Stored items
※ ※ ※
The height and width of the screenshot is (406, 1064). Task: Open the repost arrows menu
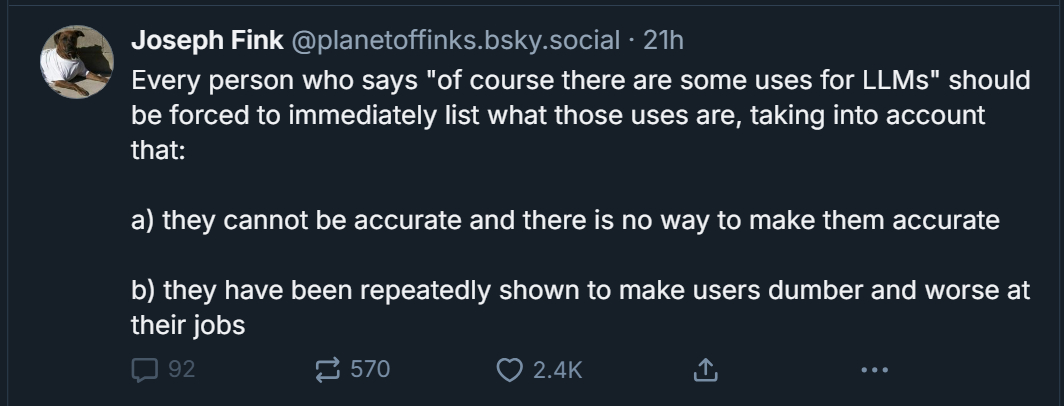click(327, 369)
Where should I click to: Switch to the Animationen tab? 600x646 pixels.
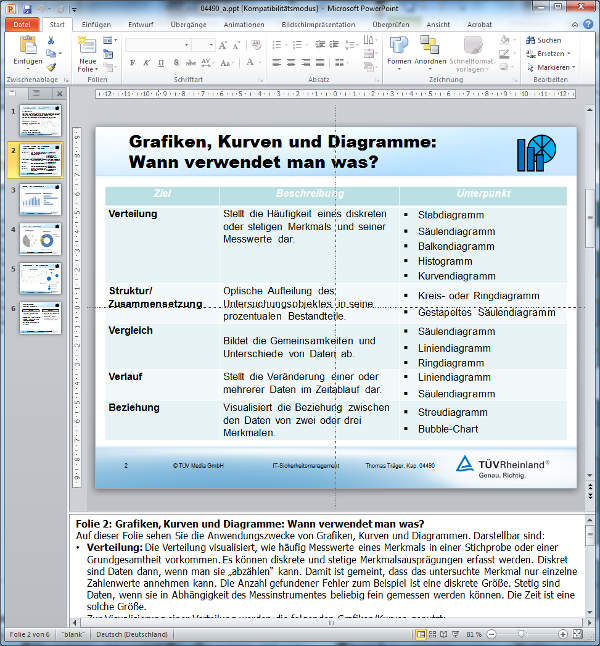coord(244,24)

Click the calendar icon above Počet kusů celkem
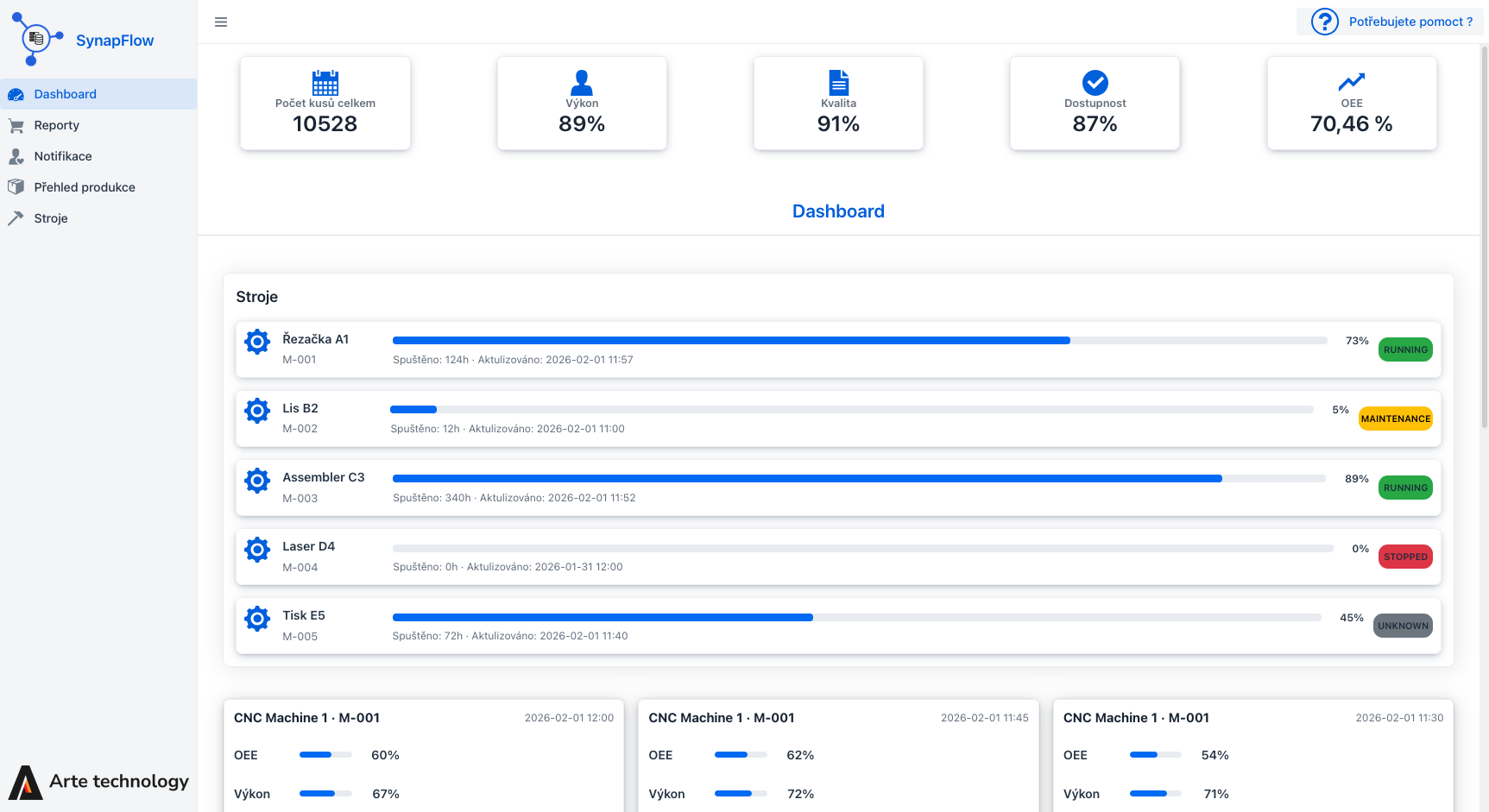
※ ※ ※
Exact copy required, pictures excluded: the lines from the one holding "Where should I" through the last line of the data, both ends included.

Where should I click to: Switch to the Animationen tab? 600x646 pixels.
coord(244,24)

Click the calendar icon above Počet kusů celkem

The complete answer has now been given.